You are good to go, finish the cook and enjoy the meat!


----------



## TNJAKE (Aug 17, 2021)

You are good to go. Even if your smoker shut of the minute she walked away the butt had been smoking for 4.5 hours and IT was most likely above 140. The fact that the cooker was still 120 seven hours later tells me you probably got another 2-3 hours of decent heat so IT probably even had time to make it to the stall Or even higher considering the butt was still 145 when you got home even after it had time to cool.............don't leave your smoker unattended or atleast find a way to monitor it remotely when you are away


----------



## Keyser223 (Aug 17, 2021)

Thanks everyone, going to eat it now!


----------



## Keyser223 (Aug 17, 2021)

BigW. said:


> Here is what someone smarter than I would say:
> 
> 
> 
> ...


Thanks, I had read the 140 post, but missed the other.


----------



## Fueling Around (Aug 17, 2021)

Nice recovery.  I would eat it, too.
You have one of those jobs with little call in notice?


----------



## Keyser223 (Aug 17, 2021)

Fueling Around said:


> Nice recovery.  I would eat it, too.
> You have one of those jobs with little call in notice?


Yes, someone marked off sick. Railroad.


----------



## chef jimmyj (Aug 17, 2021)

You got good coverage from these guys. Nice job all...JJ


----------

Provided information:
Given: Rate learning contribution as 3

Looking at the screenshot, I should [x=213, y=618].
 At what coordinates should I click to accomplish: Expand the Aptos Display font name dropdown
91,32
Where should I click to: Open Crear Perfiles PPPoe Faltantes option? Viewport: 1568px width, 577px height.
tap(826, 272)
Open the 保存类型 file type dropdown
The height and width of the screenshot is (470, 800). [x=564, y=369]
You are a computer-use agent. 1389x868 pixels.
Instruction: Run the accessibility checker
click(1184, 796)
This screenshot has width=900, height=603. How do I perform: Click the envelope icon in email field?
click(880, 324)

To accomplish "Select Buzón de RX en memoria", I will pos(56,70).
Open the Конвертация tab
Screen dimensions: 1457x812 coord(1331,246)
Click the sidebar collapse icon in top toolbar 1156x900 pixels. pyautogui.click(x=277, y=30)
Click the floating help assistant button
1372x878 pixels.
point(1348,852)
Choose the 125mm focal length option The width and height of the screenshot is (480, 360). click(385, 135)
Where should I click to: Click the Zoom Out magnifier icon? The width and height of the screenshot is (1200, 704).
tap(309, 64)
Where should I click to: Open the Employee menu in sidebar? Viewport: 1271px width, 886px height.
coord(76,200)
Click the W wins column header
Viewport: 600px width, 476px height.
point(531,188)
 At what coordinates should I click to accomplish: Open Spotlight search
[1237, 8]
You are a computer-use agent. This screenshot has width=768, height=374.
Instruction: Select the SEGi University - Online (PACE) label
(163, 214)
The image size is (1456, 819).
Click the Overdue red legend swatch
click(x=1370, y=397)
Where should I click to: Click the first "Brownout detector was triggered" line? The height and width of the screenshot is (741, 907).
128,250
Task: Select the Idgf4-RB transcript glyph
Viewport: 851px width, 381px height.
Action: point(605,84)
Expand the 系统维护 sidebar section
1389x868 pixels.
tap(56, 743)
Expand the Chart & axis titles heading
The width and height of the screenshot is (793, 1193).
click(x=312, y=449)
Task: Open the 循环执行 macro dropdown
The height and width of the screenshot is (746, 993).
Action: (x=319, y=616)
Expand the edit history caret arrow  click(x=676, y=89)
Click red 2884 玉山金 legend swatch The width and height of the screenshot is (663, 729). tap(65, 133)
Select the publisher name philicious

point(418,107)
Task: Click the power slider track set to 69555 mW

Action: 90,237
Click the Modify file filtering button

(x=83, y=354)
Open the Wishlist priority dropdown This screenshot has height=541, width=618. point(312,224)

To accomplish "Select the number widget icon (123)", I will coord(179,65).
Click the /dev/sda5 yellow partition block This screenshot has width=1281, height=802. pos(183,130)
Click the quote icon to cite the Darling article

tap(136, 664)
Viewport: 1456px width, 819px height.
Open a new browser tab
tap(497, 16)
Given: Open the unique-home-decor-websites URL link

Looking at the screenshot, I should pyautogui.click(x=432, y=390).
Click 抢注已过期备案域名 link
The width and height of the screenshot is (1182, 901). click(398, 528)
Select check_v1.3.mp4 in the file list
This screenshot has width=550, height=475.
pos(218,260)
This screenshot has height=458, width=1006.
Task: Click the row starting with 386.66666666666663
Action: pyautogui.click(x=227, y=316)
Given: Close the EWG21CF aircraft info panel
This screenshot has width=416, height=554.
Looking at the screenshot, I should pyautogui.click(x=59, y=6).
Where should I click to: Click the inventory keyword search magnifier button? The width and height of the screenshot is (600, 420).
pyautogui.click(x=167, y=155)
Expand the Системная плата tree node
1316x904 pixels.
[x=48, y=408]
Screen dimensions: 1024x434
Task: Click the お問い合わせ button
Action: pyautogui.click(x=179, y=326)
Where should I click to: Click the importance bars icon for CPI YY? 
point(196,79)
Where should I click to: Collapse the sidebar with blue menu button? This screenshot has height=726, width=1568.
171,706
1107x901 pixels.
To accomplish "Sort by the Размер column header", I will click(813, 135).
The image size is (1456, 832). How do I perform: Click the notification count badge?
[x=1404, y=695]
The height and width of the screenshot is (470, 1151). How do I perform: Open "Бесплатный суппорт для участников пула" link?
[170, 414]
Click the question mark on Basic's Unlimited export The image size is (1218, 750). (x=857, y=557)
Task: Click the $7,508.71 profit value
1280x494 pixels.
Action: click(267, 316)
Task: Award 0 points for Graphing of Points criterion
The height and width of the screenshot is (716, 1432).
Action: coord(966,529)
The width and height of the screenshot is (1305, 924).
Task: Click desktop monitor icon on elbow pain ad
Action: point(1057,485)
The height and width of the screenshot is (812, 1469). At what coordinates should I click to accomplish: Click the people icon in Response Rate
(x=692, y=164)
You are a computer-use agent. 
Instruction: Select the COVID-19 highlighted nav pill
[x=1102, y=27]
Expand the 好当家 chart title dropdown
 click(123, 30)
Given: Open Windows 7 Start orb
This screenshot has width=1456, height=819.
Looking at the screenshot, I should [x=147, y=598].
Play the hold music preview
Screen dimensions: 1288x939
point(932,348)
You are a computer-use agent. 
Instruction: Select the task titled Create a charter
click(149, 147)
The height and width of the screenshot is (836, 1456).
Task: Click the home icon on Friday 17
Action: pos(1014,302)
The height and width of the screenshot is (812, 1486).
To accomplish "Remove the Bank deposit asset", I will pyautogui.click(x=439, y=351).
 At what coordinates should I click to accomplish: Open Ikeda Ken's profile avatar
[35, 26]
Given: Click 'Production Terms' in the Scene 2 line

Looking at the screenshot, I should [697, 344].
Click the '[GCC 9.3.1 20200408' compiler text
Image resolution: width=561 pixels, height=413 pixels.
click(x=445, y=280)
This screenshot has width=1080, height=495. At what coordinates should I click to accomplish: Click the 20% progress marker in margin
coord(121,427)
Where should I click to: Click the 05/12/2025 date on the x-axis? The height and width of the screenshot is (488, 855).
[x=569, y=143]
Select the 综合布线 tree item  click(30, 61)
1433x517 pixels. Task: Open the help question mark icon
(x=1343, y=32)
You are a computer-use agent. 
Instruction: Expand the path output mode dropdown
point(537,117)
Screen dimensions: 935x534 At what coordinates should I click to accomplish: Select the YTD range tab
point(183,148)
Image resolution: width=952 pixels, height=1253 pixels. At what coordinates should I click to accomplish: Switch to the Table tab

Instructions for the task:
In the forum thread, what reasons does TNJAKE give for saying "You are good to go"? Answer in one to three sentences. The records are separate material and have no connection to the forum thread.

Result of the exercise:
The butt had already been smoking for 4.5 hours, so its internal temperature was most likely above 140 even if the smoker shut off right away. Because the cooker still read 120 seven hours later, it probably gave another 2-3 hours of decent heat. The butt was also still 145 when the poster got home, even after it had time to cool.